2. Le présent article ne portera pas atteinte au jugement et à la punition d’une personne coupable d’une action ou d’une omission qui, au moment où elle a été commise, était criminelle d’après les principes généraux de droit reconnus par les nations civilisées.
Article 8 – Droit au respect de la vie privée et familiale
1. Toute personne a droit au respect de sa vie privée et familiale, de son domicile et de sa correspondance.
2. Il ne peut y avoir ingérence d’une autorité publique dans l’exercice de ce droit que pour autant que cette ingérence est prévue par la loi et qu’elle constitue une mesure qui, dans une société démocratique, est nécessaire à la sécurité nationale, à la sûreté publique, au bien-être économique du pays, à la défense de l’ordre et à la prévention des infractions pénales, à la protection de la santé ou de la morale, ou à la protection des droits et libertés d’autrui.
Article 9 – Liberté de pensée, de conscience et de religion
1. Toute personne a droit à la liberté de pensée, de conscience et de religion ; ce droit implique la liberté de changer de religion ou de conviction, ainsi que la liberté de manifester sa religion ou sa conviction individuellement ou collectivement, en public ou en privé, par le culte, l’enseignement, les pratiques et l’accomplissement des rites.
2. La liberté de manifester sa religion ou ses convictions ne peut faire l’objet d’autres restrictions que celles qui, prévues par la loi, constituent des mesures nécessaires, dans une société démocratique, à la sécurité publique, à la protection de l’ordre, de la santé ou de la morale publiques, ou à la protection des droits et libertés d’autrui.

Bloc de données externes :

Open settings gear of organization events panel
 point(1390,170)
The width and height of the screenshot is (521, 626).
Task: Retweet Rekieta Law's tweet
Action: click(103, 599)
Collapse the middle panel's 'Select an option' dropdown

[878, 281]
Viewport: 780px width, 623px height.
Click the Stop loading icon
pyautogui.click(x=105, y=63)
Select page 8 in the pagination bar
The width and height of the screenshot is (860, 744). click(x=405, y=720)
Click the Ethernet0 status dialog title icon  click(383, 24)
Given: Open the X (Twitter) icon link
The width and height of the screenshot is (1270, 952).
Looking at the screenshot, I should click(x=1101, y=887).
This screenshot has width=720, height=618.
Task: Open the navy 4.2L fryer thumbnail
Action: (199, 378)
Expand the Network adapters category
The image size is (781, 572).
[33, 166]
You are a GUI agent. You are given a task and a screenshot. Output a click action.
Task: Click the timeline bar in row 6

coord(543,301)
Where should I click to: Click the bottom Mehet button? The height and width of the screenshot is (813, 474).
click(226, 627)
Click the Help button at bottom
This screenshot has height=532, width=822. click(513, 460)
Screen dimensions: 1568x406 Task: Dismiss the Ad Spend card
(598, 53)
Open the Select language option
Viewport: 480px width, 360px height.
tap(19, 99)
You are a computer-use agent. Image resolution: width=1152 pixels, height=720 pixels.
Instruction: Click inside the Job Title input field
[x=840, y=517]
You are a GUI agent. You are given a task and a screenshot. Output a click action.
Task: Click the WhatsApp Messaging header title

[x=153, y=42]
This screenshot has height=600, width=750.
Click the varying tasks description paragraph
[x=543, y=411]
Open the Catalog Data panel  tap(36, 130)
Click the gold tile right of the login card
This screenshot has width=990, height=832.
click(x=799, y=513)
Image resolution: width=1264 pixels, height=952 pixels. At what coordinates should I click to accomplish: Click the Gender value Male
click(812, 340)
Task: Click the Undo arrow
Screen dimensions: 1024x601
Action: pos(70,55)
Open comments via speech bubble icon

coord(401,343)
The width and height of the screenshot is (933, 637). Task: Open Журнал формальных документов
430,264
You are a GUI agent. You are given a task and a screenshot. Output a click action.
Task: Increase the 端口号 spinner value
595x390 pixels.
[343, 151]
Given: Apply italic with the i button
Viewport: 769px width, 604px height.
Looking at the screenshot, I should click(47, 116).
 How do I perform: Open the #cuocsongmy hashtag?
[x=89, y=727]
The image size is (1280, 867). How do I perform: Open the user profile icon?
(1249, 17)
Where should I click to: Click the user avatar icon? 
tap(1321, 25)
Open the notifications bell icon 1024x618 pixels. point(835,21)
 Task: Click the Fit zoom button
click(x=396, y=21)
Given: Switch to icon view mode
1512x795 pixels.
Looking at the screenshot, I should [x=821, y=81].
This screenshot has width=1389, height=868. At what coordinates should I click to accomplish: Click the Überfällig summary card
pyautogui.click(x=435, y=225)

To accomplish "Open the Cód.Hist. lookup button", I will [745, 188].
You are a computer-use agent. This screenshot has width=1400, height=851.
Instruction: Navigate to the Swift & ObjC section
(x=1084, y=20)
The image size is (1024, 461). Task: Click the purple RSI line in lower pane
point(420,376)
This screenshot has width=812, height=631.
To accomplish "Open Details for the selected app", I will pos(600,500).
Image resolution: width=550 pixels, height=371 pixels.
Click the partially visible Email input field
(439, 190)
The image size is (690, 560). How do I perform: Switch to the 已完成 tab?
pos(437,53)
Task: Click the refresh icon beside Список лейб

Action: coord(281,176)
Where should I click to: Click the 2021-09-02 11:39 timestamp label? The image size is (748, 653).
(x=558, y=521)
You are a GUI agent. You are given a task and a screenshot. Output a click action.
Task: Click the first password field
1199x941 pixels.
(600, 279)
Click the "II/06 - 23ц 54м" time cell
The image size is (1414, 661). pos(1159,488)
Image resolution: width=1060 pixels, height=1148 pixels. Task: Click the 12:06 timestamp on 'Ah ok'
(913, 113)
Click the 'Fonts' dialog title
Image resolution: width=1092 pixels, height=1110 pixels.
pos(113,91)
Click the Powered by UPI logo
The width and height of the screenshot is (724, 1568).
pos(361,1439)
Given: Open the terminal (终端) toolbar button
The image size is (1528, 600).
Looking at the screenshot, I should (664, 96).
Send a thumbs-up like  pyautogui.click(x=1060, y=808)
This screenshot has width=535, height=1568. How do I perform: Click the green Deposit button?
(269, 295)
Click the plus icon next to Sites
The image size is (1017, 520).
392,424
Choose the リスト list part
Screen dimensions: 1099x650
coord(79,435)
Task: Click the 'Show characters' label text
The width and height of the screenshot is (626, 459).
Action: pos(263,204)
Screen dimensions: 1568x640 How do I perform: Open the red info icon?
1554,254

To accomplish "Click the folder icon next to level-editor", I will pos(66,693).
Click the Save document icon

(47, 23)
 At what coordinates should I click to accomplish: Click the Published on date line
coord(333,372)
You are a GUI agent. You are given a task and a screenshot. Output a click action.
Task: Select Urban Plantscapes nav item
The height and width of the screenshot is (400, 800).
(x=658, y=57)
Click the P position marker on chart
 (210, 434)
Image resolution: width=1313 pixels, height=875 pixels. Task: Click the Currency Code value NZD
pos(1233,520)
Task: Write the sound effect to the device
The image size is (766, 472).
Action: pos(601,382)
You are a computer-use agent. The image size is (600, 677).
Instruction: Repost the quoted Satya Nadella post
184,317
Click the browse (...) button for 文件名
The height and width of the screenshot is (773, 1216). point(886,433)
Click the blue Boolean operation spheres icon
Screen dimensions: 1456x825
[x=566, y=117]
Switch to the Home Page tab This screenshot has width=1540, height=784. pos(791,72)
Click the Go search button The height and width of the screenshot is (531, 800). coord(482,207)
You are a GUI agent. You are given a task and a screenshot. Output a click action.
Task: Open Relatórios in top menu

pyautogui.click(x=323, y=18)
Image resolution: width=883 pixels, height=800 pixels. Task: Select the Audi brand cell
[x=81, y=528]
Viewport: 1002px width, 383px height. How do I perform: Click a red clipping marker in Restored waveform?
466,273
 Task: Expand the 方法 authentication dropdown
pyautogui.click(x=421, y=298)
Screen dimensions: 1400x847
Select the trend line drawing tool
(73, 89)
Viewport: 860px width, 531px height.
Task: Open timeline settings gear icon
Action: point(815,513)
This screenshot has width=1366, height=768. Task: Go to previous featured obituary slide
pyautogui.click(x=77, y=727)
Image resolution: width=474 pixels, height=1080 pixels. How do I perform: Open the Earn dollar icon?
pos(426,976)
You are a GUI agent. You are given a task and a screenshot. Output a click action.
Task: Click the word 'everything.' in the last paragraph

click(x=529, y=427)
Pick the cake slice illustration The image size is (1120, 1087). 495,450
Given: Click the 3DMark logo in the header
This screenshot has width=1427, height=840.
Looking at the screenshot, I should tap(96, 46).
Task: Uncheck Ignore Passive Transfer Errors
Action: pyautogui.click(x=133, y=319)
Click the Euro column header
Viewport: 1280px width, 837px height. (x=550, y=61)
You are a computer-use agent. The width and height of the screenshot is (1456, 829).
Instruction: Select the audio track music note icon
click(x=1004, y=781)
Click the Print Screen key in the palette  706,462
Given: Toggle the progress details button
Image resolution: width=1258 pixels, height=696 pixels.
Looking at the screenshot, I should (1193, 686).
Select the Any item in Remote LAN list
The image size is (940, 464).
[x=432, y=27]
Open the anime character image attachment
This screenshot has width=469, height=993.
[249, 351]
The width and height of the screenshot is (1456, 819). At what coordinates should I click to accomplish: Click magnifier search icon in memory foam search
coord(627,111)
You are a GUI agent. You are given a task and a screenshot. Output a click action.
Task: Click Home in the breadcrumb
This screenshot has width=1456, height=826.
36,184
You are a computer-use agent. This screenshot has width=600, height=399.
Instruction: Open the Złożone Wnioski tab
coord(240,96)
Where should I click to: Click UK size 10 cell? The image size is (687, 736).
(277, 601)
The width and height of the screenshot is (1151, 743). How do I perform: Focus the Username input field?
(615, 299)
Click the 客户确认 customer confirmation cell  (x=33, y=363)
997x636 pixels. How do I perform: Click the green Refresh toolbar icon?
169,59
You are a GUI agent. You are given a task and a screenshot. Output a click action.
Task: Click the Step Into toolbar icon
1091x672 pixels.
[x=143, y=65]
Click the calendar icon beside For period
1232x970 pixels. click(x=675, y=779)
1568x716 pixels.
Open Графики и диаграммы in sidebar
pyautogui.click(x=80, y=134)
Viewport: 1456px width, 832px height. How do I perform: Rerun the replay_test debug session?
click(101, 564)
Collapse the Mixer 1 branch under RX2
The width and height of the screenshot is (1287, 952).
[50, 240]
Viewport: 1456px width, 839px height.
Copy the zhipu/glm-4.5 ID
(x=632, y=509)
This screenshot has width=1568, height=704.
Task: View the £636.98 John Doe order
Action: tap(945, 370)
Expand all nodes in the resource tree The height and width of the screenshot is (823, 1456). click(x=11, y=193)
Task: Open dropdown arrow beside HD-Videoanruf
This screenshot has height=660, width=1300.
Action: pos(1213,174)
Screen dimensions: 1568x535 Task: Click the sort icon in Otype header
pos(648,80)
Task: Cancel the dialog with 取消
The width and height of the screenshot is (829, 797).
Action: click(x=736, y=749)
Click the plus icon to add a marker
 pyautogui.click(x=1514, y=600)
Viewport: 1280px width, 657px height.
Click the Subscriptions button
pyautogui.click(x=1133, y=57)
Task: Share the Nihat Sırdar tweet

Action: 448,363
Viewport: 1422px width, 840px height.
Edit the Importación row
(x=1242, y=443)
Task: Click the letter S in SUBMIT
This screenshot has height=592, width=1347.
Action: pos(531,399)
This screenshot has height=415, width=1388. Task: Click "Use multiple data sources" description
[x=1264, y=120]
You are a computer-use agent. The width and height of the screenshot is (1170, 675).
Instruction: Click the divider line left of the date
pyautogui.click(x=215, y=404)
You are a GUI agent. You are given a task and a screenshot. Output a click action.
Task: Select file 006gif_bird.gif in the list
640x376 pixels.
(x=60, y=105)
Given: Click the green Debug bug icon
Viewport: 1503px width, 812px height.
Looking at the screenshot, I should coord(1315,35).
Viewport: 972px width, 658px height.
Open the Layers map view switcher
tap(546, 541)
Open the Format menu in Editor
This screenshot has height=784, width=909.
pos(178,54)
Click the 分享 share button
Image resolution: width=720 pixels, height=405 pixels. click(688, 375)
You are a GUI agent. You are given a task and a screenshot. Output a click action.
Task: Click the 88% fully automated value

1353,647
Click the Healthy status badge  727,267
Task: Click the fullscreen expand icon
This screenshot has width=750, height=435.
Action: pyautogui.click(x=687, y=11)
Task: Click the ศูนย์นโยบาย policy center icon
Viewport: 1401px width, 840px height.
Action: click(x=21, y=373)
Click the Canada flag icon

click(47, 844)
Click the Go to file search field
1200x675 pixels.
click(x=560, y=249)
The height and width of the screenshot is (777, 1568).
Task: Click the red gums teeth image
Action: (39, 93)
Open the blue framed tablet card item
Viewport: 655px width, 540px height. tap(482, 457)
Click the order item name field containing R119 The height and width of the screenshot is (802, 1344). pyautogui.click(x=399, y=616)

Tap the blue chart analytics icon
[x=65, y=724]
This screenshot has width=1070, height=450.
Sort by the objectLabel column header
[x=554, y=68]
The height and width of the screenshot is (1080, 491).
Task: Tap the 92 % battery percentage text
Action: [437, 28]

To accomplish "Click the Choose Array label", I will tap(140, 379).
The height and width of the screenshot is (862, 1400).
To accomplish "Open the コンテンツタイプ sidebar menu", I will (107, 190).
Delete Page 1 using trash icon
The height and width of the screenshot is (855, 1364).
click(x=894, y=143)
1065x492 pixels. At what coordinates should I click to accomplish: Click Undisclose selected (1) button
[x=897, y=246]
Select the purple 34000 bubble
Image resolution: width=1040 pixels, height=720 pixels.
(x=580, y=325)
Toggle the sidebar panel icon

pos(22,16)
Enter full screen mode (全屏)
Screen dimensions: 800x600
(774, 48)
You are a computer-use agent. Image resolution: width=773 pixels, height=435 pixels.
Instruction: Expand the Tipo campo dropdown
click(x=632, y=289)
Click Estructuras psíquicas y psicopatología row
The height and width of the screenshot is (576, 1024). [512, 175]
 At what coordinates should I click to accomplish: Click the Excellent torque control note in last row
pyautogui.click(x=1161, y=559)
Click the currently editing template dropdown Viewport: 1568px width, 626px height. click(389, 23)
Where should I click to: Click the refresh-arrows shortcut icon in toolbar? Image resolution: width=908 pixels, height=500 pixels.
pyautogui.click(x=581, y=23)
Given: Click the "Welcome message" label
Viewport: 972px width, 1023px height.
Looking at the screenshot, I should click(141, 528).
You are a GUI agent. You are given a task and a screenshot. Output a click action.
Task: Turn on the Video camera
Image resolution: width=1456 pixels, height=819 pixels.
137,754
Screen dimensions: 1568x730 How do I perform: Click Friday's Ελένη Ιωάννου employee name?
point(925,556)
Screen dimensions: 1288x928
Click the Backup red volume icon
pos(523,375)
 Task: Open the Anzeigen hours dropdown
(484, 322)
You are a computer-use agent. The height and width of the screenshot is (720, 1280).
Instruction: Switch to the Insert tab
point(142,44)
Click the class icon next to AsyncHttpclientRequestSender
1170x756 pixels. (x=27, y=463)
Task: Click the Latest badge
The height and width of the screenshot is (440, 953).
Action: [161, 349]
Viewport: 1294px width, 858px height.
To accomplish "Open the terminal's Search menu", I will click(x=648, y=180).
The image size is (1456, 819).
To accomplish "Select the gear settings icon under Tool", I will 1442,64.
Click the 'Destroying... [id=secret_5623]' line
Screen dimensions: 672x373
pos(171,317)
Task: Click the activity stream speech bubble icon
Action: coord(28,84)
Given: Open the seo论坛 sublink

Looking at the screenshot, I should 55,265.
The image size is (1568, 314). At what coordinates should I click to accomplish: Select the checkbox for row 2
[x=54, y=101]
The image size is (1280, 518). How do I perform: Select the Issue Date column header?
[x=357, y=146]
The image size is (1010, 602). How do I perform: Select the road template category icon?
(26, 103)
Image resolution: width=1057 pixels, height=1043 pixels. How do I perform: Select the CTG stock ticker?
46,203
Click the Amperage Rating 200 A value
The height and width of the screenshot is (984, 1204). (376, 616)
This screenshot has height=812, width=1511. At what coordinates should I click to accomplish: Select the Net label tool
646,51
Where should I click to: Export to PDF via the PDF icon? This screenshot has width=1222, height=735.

Article 10 – Liberté d’expression
1. Toute personne a droit à la liberté d’expression. Ce droit comprend la liberté d’opinion et la liberté de recevoir ou de communiquer des informations ou des idées sans qu’il puisse y avoir ingérence d’autorités publiques et sans considération de frontière. Le présent article n’empêche pas les Etats de soumettre les entreprises de radiodiffusion, de cinéma ou de télévision à un régime d’autorisations.
2. L’exercice de ces libertés comportant des devoirs et des responsabilités peut être soumis à certaines formalités, conditions, restrictions ou sanctions prévues par la loi, qui constituent des mesures nécessaires, dans une société démocratique, à la sécurité nationale, à l’intégrité territoriale ou à la sûreté publique, à la défense de l’ordre et à la prévention du crime, à la protection de la santé ou de la morale, à la protection de la réputation ou des droits d’autrui, pour empêcher la divulgation d’informations confidentielles ou pour garantir l’autorité et l’impartialité du pouvoir judiciaire.
Article 11 – Liberté de réunion et d’association
1. Toute personne a droit à la liberté de réunion pacifique et à la liberté d’association, y compris le droit de fonder avec d’autres des syndicats et de s’affilier à des syndicats pour la défense de ses intérêts.
2. L’exercice de ces droits ne peut faire l’objet d’autres restrictions que celles qui, prévues par la loi, constituent des mesures nécessaires, dans une société démocratique, à la sécurité nationale, à la sûreté publique, à la défense de l’ordre et à la prévention du crime, à la protection de la santé ou de la morale, ou à la protection des droits et libertés d’autrui. Le présent article n’interdit pas que des restrictions légitimes soient imposées à l’exercice de ces droits par les membres des forces armées, de la police ou de l’administration de l’Etat.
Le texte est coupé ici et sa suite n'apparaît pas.